Blame is not a percentage game, and neither is credit, in most situations.  When I roll out a new application at work, I should not attempt to take 100% of the credit.  Tommy probably did the better part of the coding (meaning both more time and higher quality), the docs and nurses gave the input I needed, the technicians made the database and network connectivity possible, the insurance companies paid for the kids to get their hearts worked on (which paid my salary), etc.  That does mean that I shouldn't "take" or "get" credit -- it means that it isn't a simple computation where the amount I get should decrease the amount someone else gets.

And if the applications fails, that doesn't mean that it shifts from being credit to blame, or that I should in turn get all the blame.  (Though I think, there, as a team leader, I should strive to take as much as I can ... but that's for a whole different reason.)
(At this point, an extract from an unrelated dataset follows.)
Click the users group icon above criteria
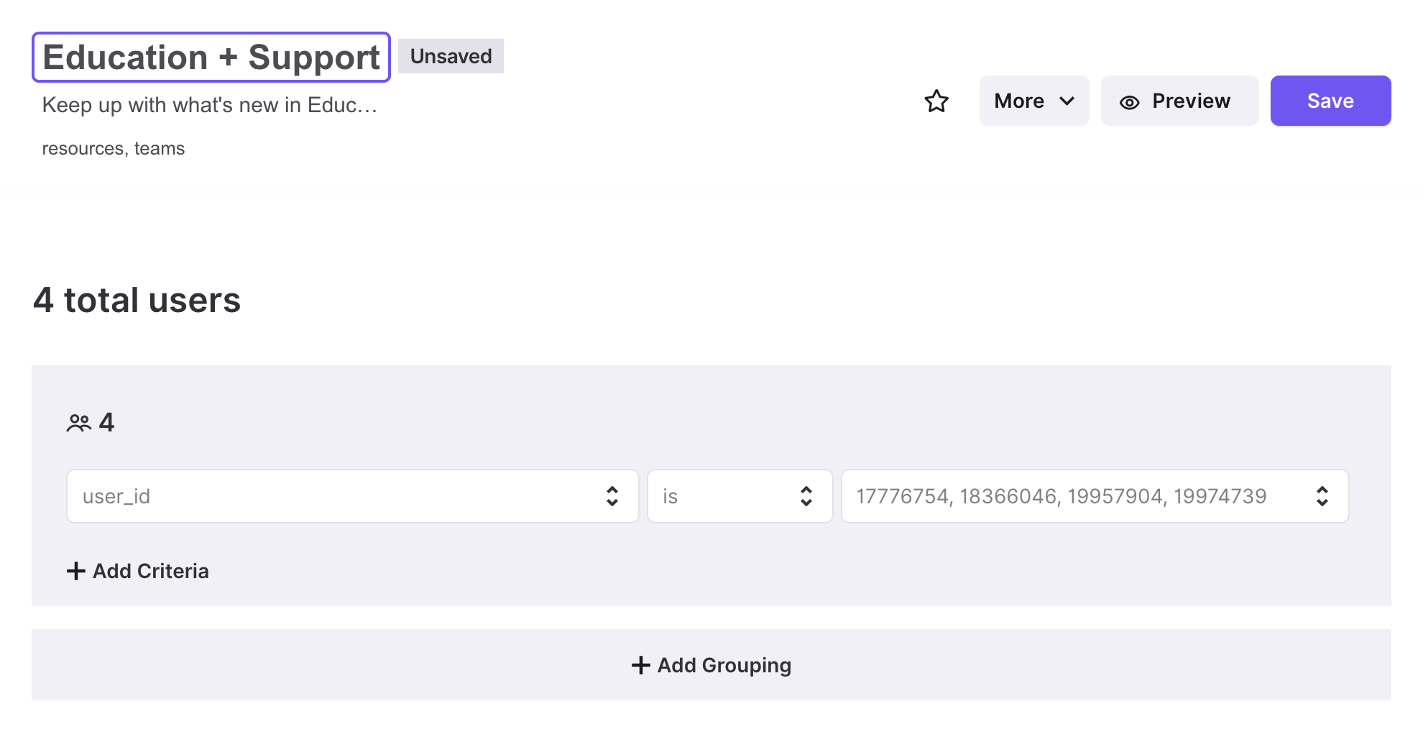The height and width of the screenshot is (732, 1423). pyautogui.click(x=79, y=423)
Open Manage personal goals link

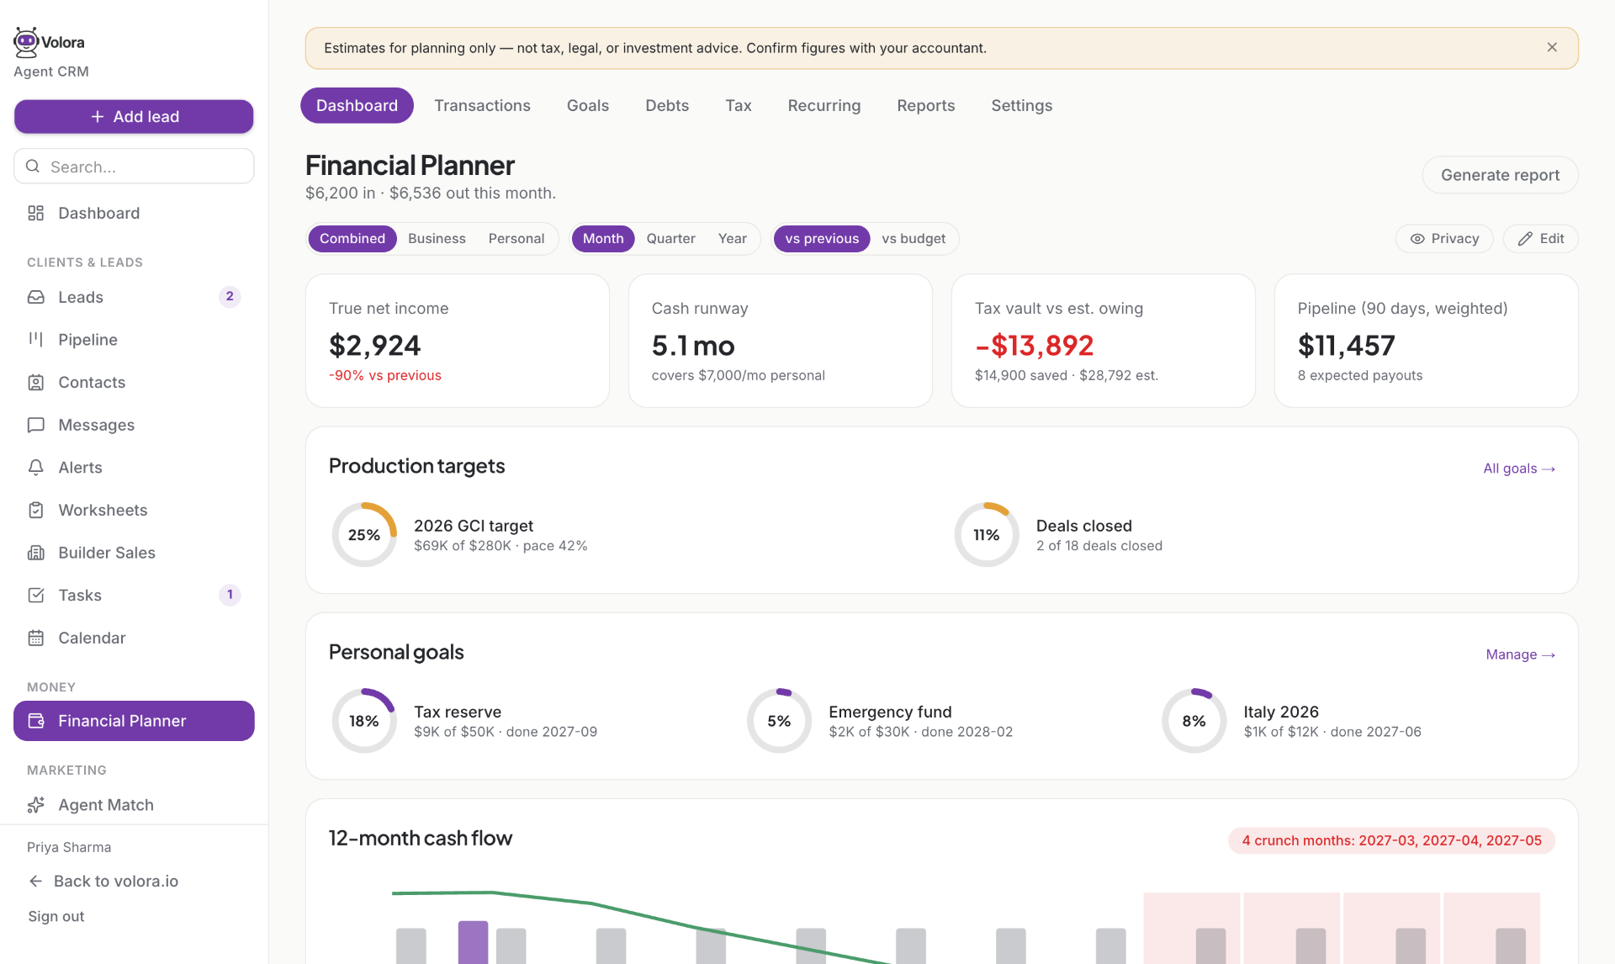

When my daughters were younger and they would fight, normally I would separate them, then speak to them singly. The conversation with Merit would talk about what Merit had done that led to the altercation, and why more effort on her part would have led to her not being as mad with Caitlin as she was; the conversation with Caitlin would be the reverse.  At the beginning, almost invariably Mer would say it was all Cait's fault, and Cait would say it was all Mer's fault; normally, by the end, the goal was to move beyond that and to see what they had done to contribute to the problem.

Blame just doesn't work the way that we want it to, as kids (and often as adults).  If I'm to blame, that doesn't mean that someone else isn't just as blameworthy.  That's why the way we normally argue is usually senseless -- that fact that I can prove that the person I'm arguing with is wrong has little bearing on whether I am wrong.  The wrongness just keeps adding up.

Luckily, the rightness can do the same.  A well-timed compliment, a helping hand, a comforting shoulder ... these can be exchanged between friends (or even just fellow humans) over and over and over again.  Reciprocating doesn't make you "even" ....  That's not the goal.  Actions stand on their own.  They just keep adding up, piling rightness on top of rightness.

Another failed sort of math is that you can somehow cancel either something good or something ill by performing the opposite sort of action.  Indulgences are both theologically and ethically illogical.  If I come home and clean the house for my wife, then make her dinner and massage her feet, that doesn't mean that it's okay (or even excusable) for me then to insult her.  Or, if I insult her, the fact that I do those positive things afterwards does not cancel out the insult.  The piles of good things and bad things just keep getting bigger as we get older.

(That shouldn't be taken to an extreme, and bad things are gifts that keep on giving, so I'm not suggesting that attempting to right them is a fool's errand -- it just doesn't zero them out.)

Blame and credit are not percentage games.  Trying to make them as such leads to mini arms races, with people believing it is right not to apologize or validate unless the other side "makes up for" something.  So ... stop it.